İstanbul Bölge Adliye Mahkemesi 3. Ceza Dairesi, cezaları beş yılın altında olan sekiz kişi için kararın kesinleşme şerhini 19 Nisan 2019 tarihinde UYAP sistemine yükledi. Bunun üzerine İstanbul 27. Ağır Ceza Mahkemesi kesinleşme kararını 25 Nisan 2019 günü infaz savcılığına yolladı. Önder Çelik, Güray Öz, Musa Kart, Hakan Kara, Mustafa Kemal Güngör, Bülent Utku ve Emre İper hakkında yakalama kararı çıkarıp emniyete yollayan infaz savcılığı, Kadri Gürsel’e ise ceza miktarının az olması nedeniyle davetiye gönderdi. Yakalama kararını beklemeden Kocaeli Adliyesi’ne giderek teslim olan Çelik, Öz, Kart, Kara, Güngör ve İper, infaz işlemlerinin tamamlanmasının ardından aynı gün Kandıra Cezaevi’ne gönderildi.

Anayasa Mahkemesi başvurusu

Anayasa Mahkemesi, internet sitesinde yer verdiği 26 Nisan 2019 tarihli bir duyuruda, altı eski Cumhuriyet gazetesi çalışanının (Önder Çelik, Bülent Utku, Mustafa Kemal Güngör, Hakan Kara, Güray Öz, Musa Kart) bireysel başvurusunu 2 Mayıs 2019 tarihli Genel Kurul gündemine aldığını açıkladı.

Önder Çelik ve diğerlerinin başvurusunu 2 Mayıs 2019 günü karara bağlayan Anayasa Mahkemesi, başvurucuların kişi hürriyeti ve güvenliği hakkı ile ifade ve basın özgürlüklerinin ihlâl edilmediğine hükmetti.

Genel Kurul kararında, "Suçlamaya konu yazı, haber ve sosyal medya mesajlarında kullanılan dil, yayımlandıkları tarihlerde toplumda algılanışı ve insanlar üzerindeki etkisi, yazıların bağlamıyla birlikte dikkate alındığında soruşturma makamlarının başvurucuların suç işlediğine dair kuvvetli belirti bulunduğu yönündeki değerlendirmesinin keyfî ve temelsiz olduğu söylenemez" denildi.
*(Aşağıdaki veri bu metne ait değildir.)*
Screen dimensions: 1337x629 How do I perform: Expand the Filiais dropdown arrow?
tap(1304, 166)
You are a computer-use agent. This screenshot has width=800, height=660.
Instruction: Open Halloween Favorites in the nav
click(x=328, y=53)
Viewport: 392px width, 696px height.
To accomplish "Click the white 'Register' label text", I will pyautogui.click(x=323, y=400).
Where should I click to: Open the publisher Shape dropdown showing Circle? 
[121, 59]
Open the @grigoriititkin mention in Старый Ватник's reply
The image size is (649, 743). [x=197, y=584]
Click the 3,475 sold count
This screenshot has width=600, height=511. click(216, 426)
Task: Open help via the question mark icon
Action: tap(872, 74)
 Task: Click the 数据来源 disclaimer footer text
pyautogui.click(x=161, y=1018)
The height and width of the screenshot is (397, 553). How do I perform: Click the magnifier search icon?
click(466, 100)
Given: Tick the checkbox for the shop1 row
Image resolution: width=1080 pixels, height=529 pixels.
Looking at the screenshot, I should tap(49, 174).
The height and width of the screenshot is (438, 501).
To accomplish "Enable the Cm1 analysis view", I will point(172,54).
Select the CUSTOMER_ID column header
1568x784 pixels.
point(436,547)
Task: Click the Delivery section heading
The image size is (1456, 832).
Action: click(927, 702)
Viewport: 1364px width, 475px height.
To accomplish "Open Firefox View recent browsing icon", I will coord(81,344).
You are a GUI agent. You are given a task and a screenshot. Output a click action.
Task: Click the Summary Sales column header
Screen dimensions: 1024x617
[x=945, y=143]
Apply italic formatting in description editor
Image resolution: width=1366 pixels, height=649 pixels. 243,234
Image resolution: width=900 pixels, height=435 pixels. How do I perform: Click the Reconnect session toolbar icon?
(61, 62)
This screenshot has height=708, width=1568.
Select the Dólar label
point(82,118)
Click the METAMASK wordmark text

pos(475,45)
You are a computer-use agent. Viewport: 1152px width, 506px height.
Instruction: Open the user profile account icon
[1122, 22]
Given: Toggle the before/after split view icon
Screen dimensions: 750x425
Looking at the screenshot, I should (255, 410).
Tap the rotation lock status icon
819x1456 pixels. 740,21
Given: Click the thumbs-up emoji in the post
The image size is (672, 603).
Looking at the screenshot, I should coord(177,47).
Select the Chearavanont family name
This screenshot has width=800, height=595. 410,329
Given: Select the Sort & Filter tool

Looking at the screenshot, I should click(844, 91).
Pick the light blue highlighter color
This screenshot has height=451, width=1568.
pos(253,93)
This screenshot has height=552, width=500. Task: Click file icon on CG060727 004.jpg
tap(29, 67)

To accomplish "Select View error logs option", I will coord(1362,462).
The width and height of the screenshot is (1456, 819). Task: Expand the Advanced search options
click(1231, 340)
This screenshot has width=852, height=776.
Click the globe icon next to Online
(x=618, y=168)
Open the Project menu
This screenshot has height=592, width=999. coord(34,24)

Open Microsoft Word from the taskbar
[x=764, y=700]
Kararın tam metnine bu bağlantıdan erişilebilir. Yargıtay kararıyla tahliye  Cezası beş yılın üzerinde olan eski Cumhuriyet çalışanlarının temyiz isteğini 12 Eylül 2019 günü karara bağlayan Yargıtay 16. Ceza Dairesi, davada verilen mahkûmiyet kararlarını bozdu. Daire, bozma kararının aynı suçtan yargılanan ancak mahkûmiyet hükümleri istinaf mahkemesinde kesinleşen Önder Çelik, Musa Kart, Güray Öz, Bülent Utku ve Hakan Kara’ya da sirayet ettirilmesine hükmetti. Daire, Ceza Muhakemesi Kanunu'nun “Hükmün bozulmasının temyiz isteminde bulunmamış diğer sanıklara da uygulanacağı”nı düzenleyen 306. maddesi gereğince mahkûmiyet hükmünün kesinleşip infaza başlanmış olması nedeniyle ileride bir hak kaybına sebebiyet vermemek açısından bu kişilerin cezalarının infazının durdurulmasına karar verdi. Yargıtay’ın kararından sonra Önder Çelik, Mustafa Kemal Güngör, Musa Kart, Hakan Kara ve Güray Öz, tutuklu bulundukları Kandıra F Tipi Kapalı Cezaevi’nden 12 Eylül 2019 akşam saatlerinde tahliye edildi. Daire, sanıklar Önder Çelik, Mustafa Kemal Güngör, Musa Kart, Hakan Kara, Güray Öz ve Bülent Utku hakkında yurtdışına çıkış yasağı uygulanmasına hükmetti.  Karar, gerekçesi yazıldıktan sonra yeniden İstanbul 27. Ağır Ceza Mahkemesi’ne gidecek.